Our Lady Immaculate Catholic Primary School pupils celebrate the launch of Recycle Week.
Picture by Gareth Jones
2 min read
Young recycling champions rewarded
Pupils at a Liverpool primary school have been rewarded for their hard work spreading the message about the importance of recycling.
Children at Our Lady Immaculate Catholic Primary School in Everton have been working with the city council’s recycling team to drive up the rate at their school, and also in the local community.
Each class has a reusable bag for its recyclable waste which has been so successful it has meant them having to get more Eurobins to take the rubbish, ran their own recycle week in June and are looking at options to reduce non-recyclable waste in the school.
To mark National Recycling Week, they were presented with a School Recycling Champion certificate to honour their achievements.
The city has a target of recycling 55 percent of household waste by 2020 – but it is currently on around 34 percent.
There is a huge variance in rates across Liverpool, with some wards achieving over 50 percent but others as low as 11 percent.
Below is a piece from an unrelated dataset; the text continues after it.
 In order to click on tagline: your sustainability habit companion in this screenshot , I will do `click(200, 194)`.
Around 21,000 tonnes of recyclable items are wrongly placed in the purple bin every year.
The city council has launched a number of projects to drive up rates, including:
• Bigger 90 litre recycling bags for 28,000 terraced properties
• Introducing recycling collections to 5,500 city centre apartments
• Tackling contamination of recycling bins in terraced areas
• Knocking on doors and speaking to residents in areas with low recycling rates
The council’s Cabinet recently gave the go-ahead to a £6 million programme to tackle underlying issues with waste, litter and vermin in alleyways, which are also designed to make it easier for people to recycle. It will see a communal waste container placed in areas on black bin bag collections and areas with wheelie bins getting a collection from their back gate.
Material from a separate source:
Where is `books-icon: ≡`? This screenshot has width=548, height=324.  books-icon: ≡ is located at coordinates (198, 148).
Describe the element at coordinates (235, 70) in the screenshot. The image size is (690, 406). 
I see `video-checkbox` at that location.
Councillor James Noakes, Cabinet member with responsibility for recycling, said: “Our recycling rate has improved significantly over the last decade, but it is clear we still need to do much more to get it to where we want it to be.
“As well as being good for the environment, there is also a financial issue because every tonne of residual waste from the purple bins costs twice as much to treat as recyclable waste. This means an additional bill of around £1.2 million per year for council tax payers – money we would much rather spend on frontline services.
“Getting young people to act as ambassadors and encourage behaviour change is a big part of our work, because we know they can be big influencers at home in getting mums and dads to do more.
“That is why we are continuing to find new ways to reach out to communities and support them to recycle, including getting schools to do their bit – and it is brilliant that the pupils at Our Lady Immaculate have really embraced it.”